Transfection Reagent for Delivering Target Proteins into Cytosol ProteoCarry^™(Protein Transfection Reagent)

Going to Cytoplasm, not ending up in endosome!

This reagent introduces proteins and biological macromolecules (ex. dextran) into cells, especially cytosol. Conventional protein transfection reagents have been criticized for their retention in endosomes/lysosomes. However, this product can efficiently transport proteins into cytosol, and can be used in a wide range of experiments, such as evaluating the intracellular function of transfected proteins or inducing functional inhibition by introducing antibodies. In addition, unlike conventional reagents, this product does not require preincubation with proteins and does not form complexes, thus minimizing the impact on protein function.

※ The above number of assays is an estimate based on the protocol described in the datasheet. It varies depending on the experimental method and conditions.

  ☞ Product Information  

※ The transfection efficiency changes depending on various factors such as cell type, cell number, and protein type. The above information is just a guide, and it is recommended to optimize each experiment.

HeLa cells were treated with green fluorophore-conjugated dextran (Dextran-FL, average MW 10 kDa, final 200 μg/ml). When Dextran-FL alone was added to the cells (-), dot-like fluorescence signals were observed, but almost no fluorescence signal was observed in cytosol.
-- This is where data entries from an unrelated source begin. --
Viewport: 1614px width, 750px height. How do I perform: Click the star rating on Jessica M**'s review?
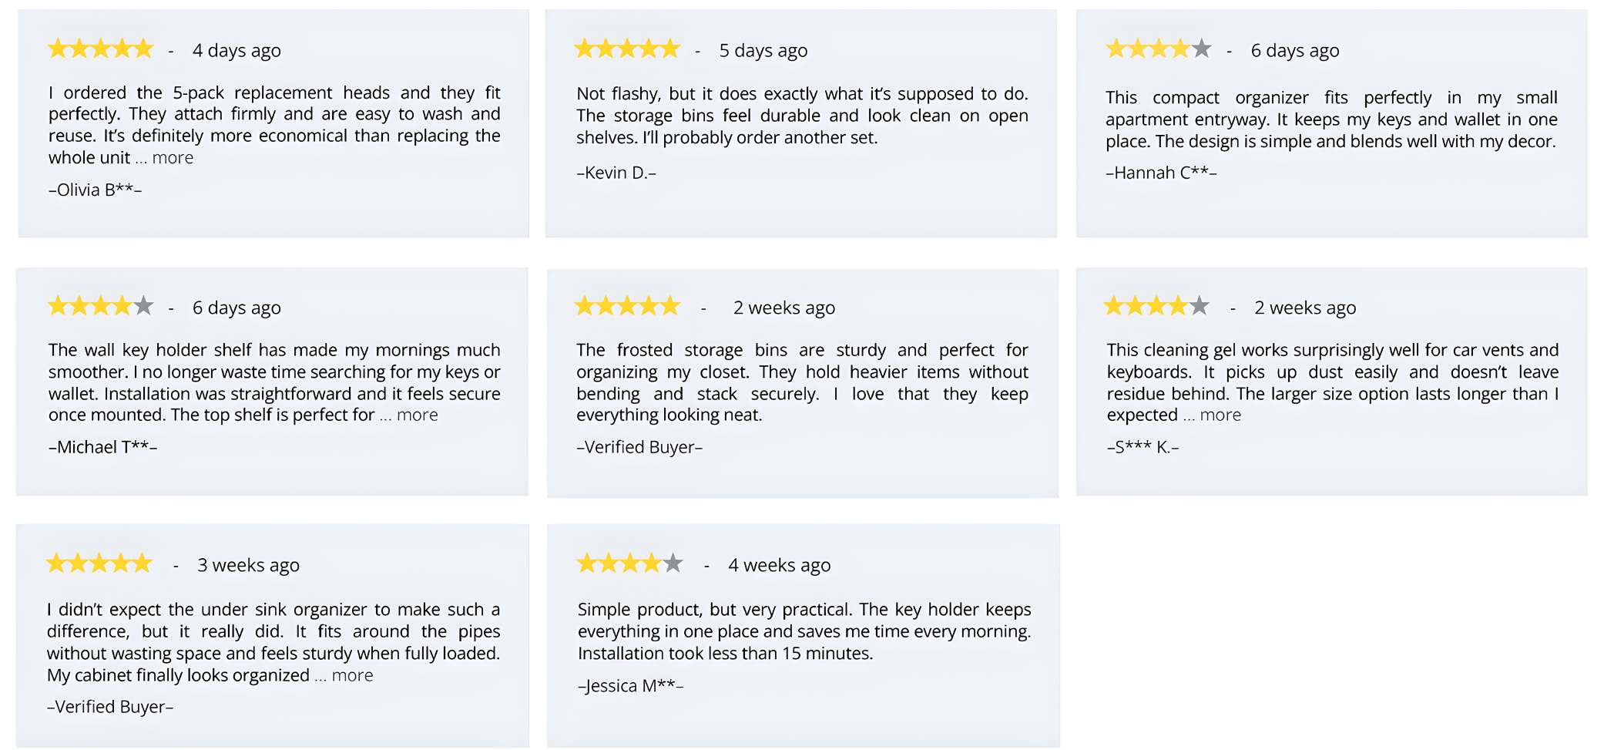tap(629, 564)
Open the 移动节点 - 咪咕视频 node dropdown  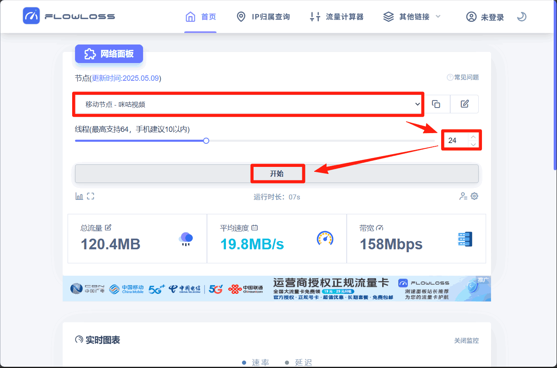click(x=248, y=105)
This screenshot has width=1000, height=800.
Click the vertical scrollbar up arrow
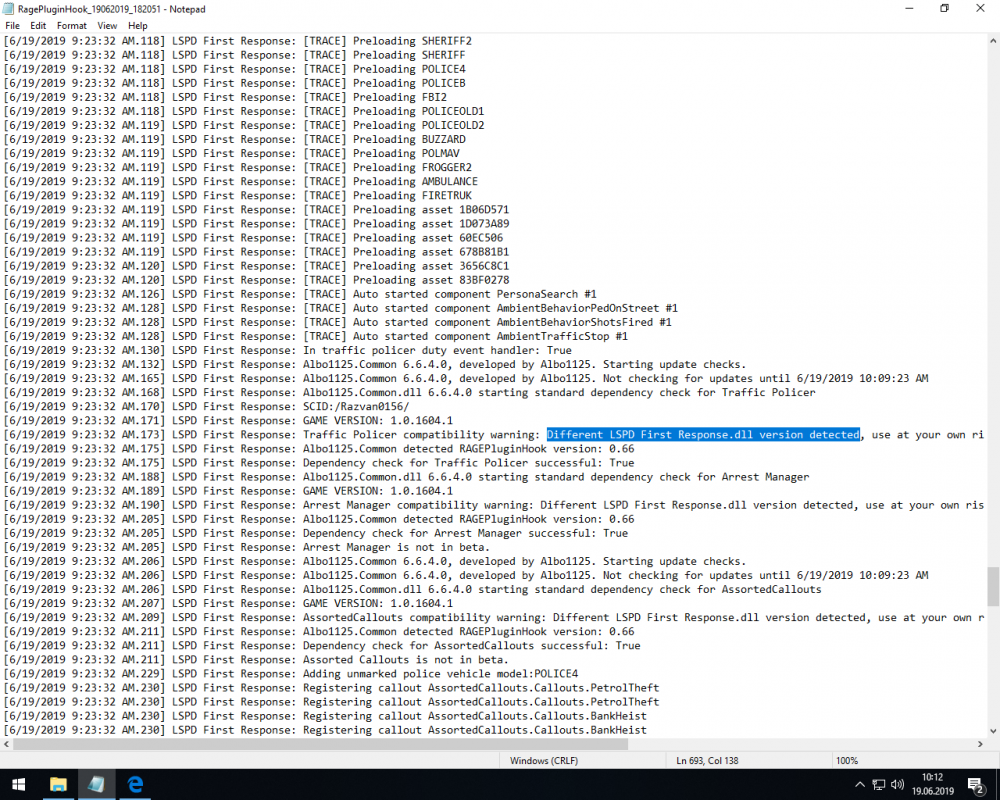point(993,41)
On the other hand, when this product was used, fluorescence signals were observed throughout the cytosol, indicating that Dextran-FL was incorporated into the cytosol.
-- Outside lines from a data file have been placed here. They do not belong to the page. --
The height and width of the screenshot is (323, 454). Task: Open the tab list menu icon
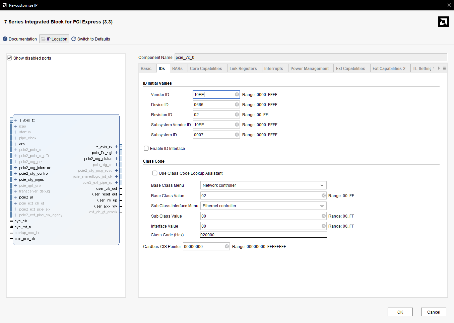444,69
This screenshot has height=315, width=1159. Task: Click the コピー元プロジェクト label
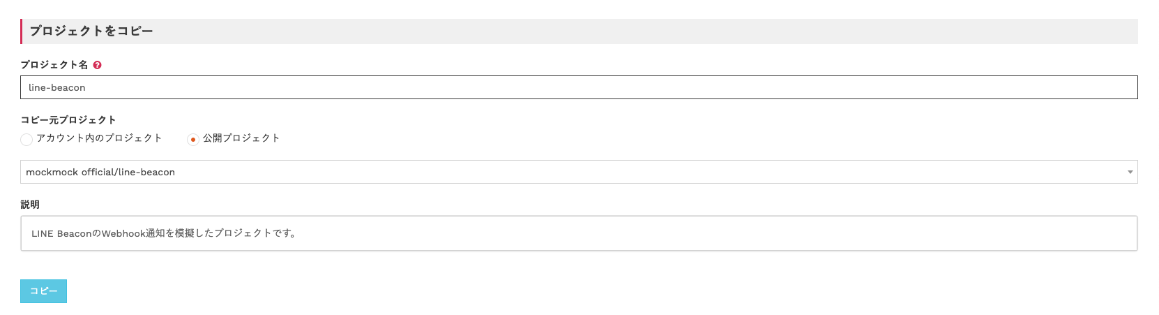coord(68,119)
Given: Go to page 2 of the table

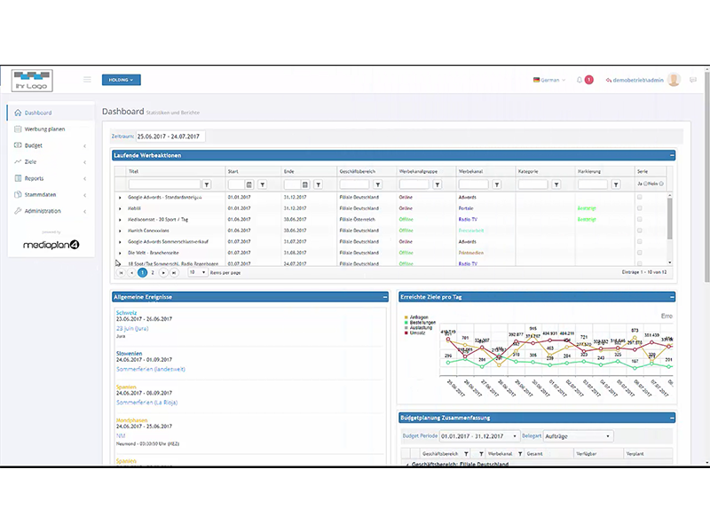Looking at the screenshot, I should (x=152, y=272).
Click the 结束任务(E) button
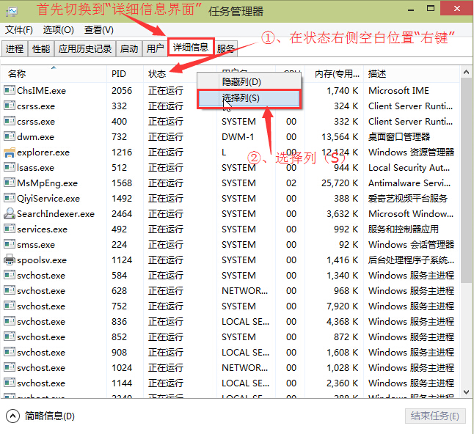 click(x=435, y=416)
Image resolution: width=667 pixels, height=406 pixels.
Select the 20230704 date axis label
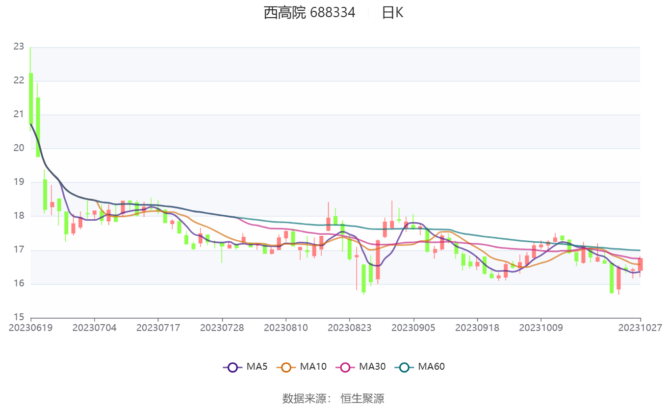pos(94,328)
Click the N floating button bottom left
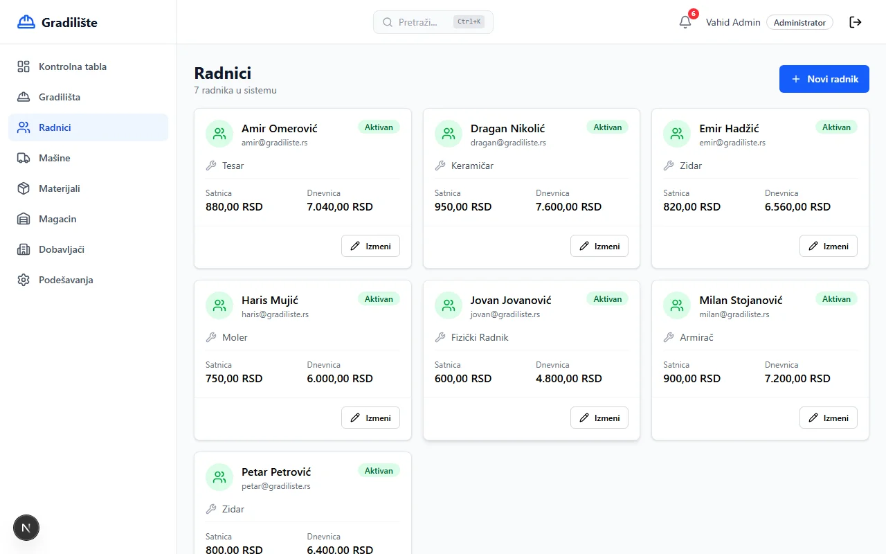The width and height of the screenshot is (886, 554). [26, 528]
HeLa cells were treated with green fluorophore-conjugated IgG (IgG-FL, final 50 or 500 μg/ml). When IgG-FLs alone were added to the cells (-), they were taken up by endocytosis and dot-like fluorescence signals were observed, which were found to be retained in endosomes and lysosomes. On the other hand, when this product was used, even if dot-like endosome structures were observed, fluorescent signals from cytosol were also observed, and it was understood that IgG-FLs diffused from endosomes into the cells.
※ When observing fluorescence signals in cytosol, signals in cytosol are diluted because cytosol is larger than endosomes. If the amount of transducers is small, the fluorescence originating from endosomes may be markedly observed even if the transducers diffuse into cytosol. To detect the fluorescence signal in cytosol, it is recommended to add relatively high concentration of fluorescent-labeled proteins.

HeLa cells were treated with red fluorophore-conjugated anti-nucleus pore complex (NPC) antibody (anti-NPC-FL, final 50 μg/ml) in the presence or absence of ProteoCarry^™ (1x conc.) for 1 hour at 37oC. Without ProteoCarry^™ a little of fluorescent signal was observed in dot-like structure. On the other hand, ProteoCarry^™ clearly promoted localization of anti-NPC-FL to peri-nuclear structure. This result indicates that ProteoCarry^™ could induces incorporation of anti-NPC-FL into cytosol and binding of antibody to nucleus pore complex.

HeLa cells were treated with nuclear localization signal (NLS)-tagged EGFP (NLS-EGFP, final 10 μM) in the presence or absence of ProteoCarry^™ (1x conc.) for 1 hour at 37oC. Without ProteoCarry^™, a little of fluorescent signal was observed in endosome-like dot structures. On the other hand, ProteoCarry^™ promoted nuclear-localization of NLS-EGFP.

HeLa cells were transfected with a plasmid which encodes loxP-DsRed-stop-loxP-EGFP sequence by conventional lipofection reagent. Next day, the HeLa cells were treated with recombinant Cre recombinase (final 10 μM) for 1 hour at 37oC with or without ProteoCarry^™ (1x conc.). Without ProteoCarry^™, almost cells still keep DsRed expression under the treatment of Cre recombinase. On the other hand, ProteoCarry^™ promoted conversion from DsRed to EGFP by Cre/loxP recombination.

Saporin is an enzymatically cytotoxic protein which binds to ribosomes and inactivates ribosomes via its RNA glycosidase activity. RAW264.7 cells were treated with saporin (final 10 μg/ml) with or without ProteoCarry^™ for 1 hour at 37oC. After 24 hours culture, cell viability was measured by MTT assay. Without ProteoCarry^™, saporin induced cell death with less than 30% efficiency. On the other hand, ProteoCarry^™ dramatically increased cytotoxicity of saporin and almost cells were dead (>90%).

To monitor intracellular localization of ProteoCarry^™, fluorophore-labeled ProteoCarry^™ (ProteoCarry^™-FL) was prepared and HeLa cells were treated with ProteoCarry^™-FL. Fluorescent signal was observed by confocal microscopy. Signal was detected mainly in endosomal dot like structure and little fluorescent signal was observed in cytosol. This data indicates ProteoCarry^™ keeps binding to endosomal membrane after lysis of endosomes.